The paper "TransICD: Transformer Based Code-wise Attention Model for Explainable ICD Coding" tackles the challenge of automating the assignment of International Classification of Diseases (ICD) codes to clinical notes using a machine learning approach, specifically leveraging transformer-based models. The manual assignment of ICD codes, which are crucial for purposes such as billing and epidemiological studies, can be error-prone and resource-intensive. This necessitates an automated solution that can enhance accuracy and reduce workload.
Key Contributions
- Transformer-based Model for ICD Coding:
- The authors propose a novel model architecture, "TransICD", which captures the interdependence among tokens in a clinical document using a transformer encoder. By utilizing a code-wise attention mechanism, the model learns code-specific representations, enabling more precise predictions.
- Handling High-dimensional Label Spaces:
- ICD coding is inherently a multi-label classification problem due to the extensive number of possible ICD-9 codes (over 15,000), many of which correspond to rare diseases. The model employs structured self-attention to aggregate token representations into label-specific document representations.
- Mitigating Imbalance with LDAM Loss:
- To address the imbalance issue, where many ICD codes appear infrequently, the paper utilizes a Label Distribution Aware Margin (LDAM) loss function. LDAM adjusts the decision boundary by accounting for the label distribution, improving the predictive performance on rarer codes.
- Evaluation and Performance:
- The model is evaluated on the MIMIC-III dataset, a benchmark for medical code prediction from clinical records. In empirical tests, TransICD achieved a micro-AUC of 0.923, surpassing baselines like bidirectional recurrent neural networks (Bi-RNNs) which achieved 0.868. The enhancement is attributed to the model's ability to mitigate long-term dependencies and leverage the context-awareness of transformers.

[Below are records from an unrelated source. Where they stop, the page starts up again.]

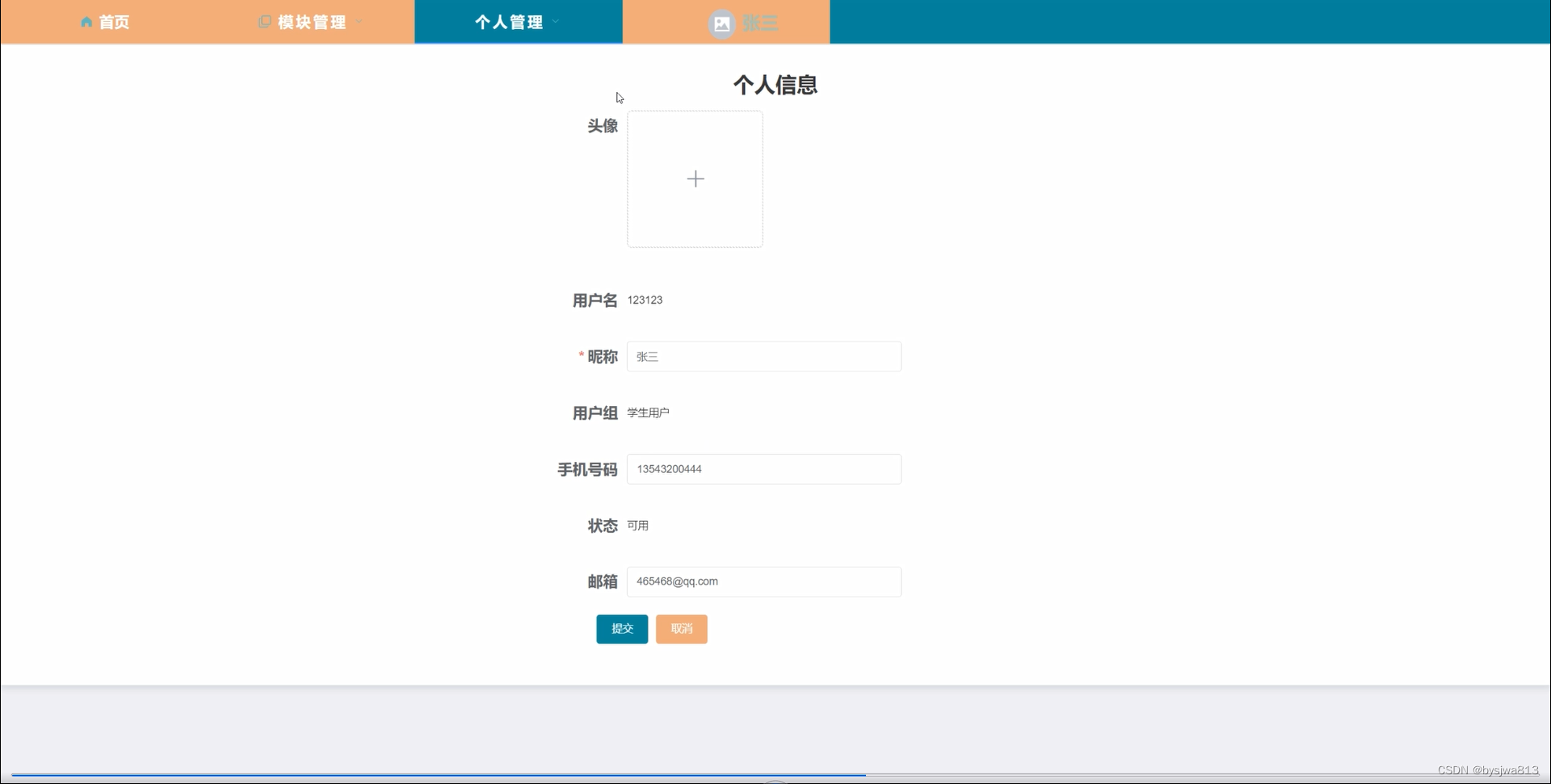The height and width of the screenshot is (784, 1551).
Task: Click the 模块管理 stacked-pages icon
Action: coord(264,22)
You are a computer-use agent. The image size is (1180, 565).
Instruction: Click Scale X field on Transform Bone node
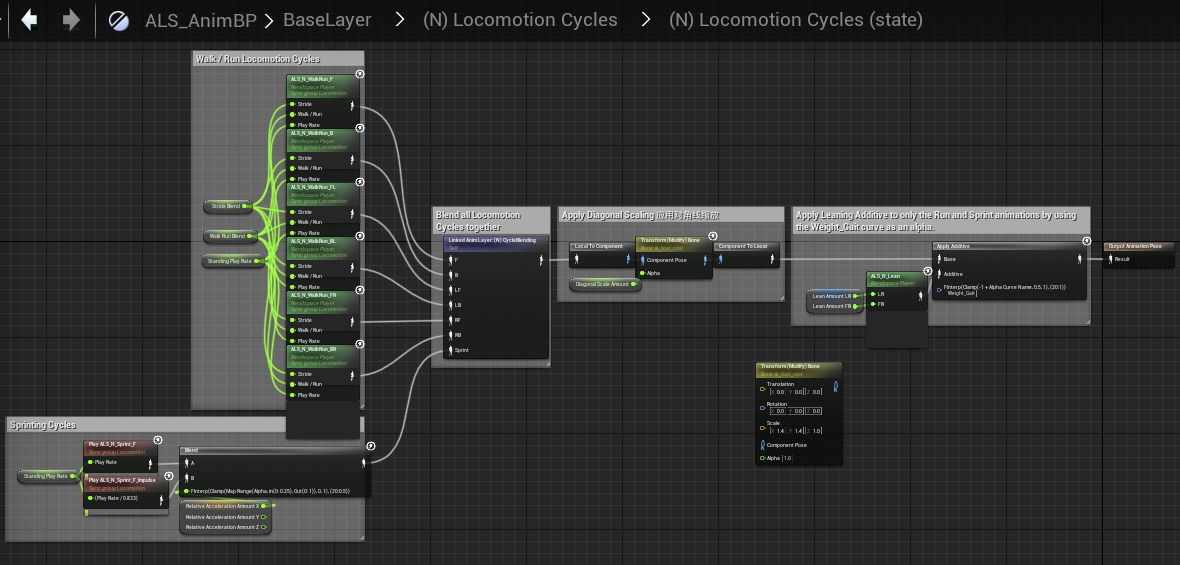point(777,430)
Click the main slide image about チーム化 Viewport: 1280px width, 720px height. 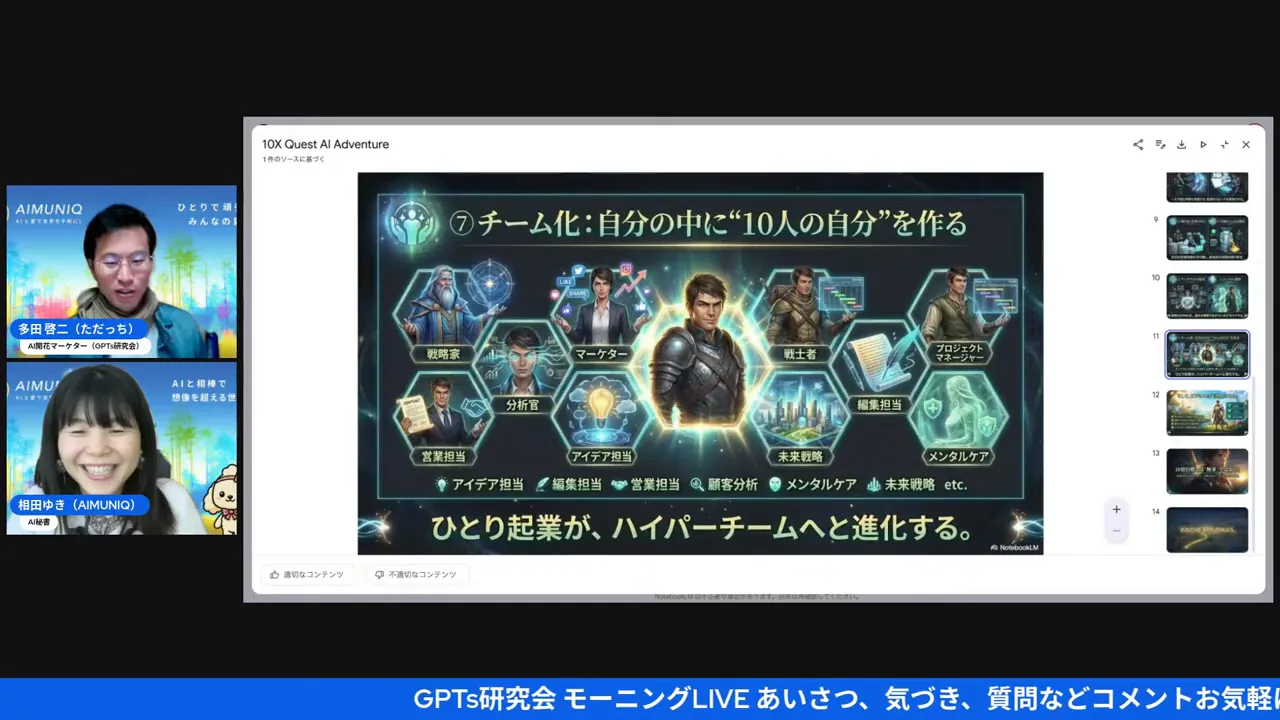pyautogui.click(x=700, y=363)
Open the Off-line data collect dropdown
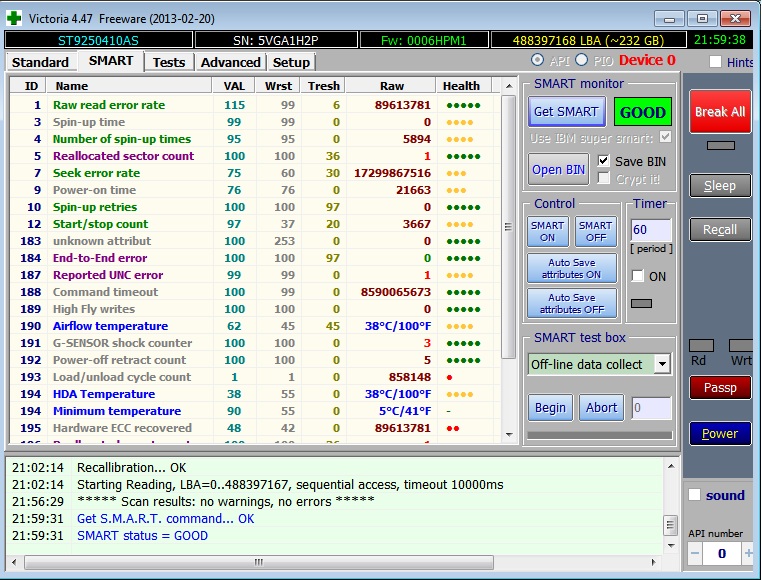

- Interpretability via Code-wise Attention:
- Beyond performance metrics, the paper emphasizes interpretability, a crucial aspect for clinical implementation. By providing attention visualizations, TransICD can highlight parts of the text that contribute most significantly to the code predictions, offering clinicians transparency and supplementary insights.
Methodology
- Embedding Layer:
- Clinical notes are embedded using pre-trained embeddings, and the document is represented as a sequence of vectors.
- Transformer Encoder Layer:
- These embeddings are fed into a multi-headed self-attention-based transformer, producing context-rich token representations capable of handling long sequences effectively.
- Attention Mechanism:
- A code-wise attention mechanism computes token-wise attention scores for each code, essentially creating a tailored document representation for each code.
- Output Layer:
- Code-specific representations are passed through dense layers to obtain predictions. The LDAM loss is integrated to ensure robustness against imbalanced label distributions.
Results and Analysis
- The TransICD model shows notable improvements across several metrics (macro and micro AUC, F1 scores) compared to established baselines like CNN, LSTM, and other attention mechanisms.
- An in-depth analysis reveals that the model handles frequent and infrequent codes more effectively, indicating a strong grasp of the underlying distribution and semantics of the dataset, aided by the LDAM loss.
- Visual attention maps provide a mechanism to trace prediction decisions back to the input text, facilitating verification and corroboration in a clinical setting.
The paper effectively demonstrates that leveraging transformers, equipped with a code-wise attention mechanism and loss functions designed for imbalanced data, significantly enhances the automation of ICD coding. This approach not only improves predictive performance but also integrates a level of interpretability essential for real-world applications in the medical domain.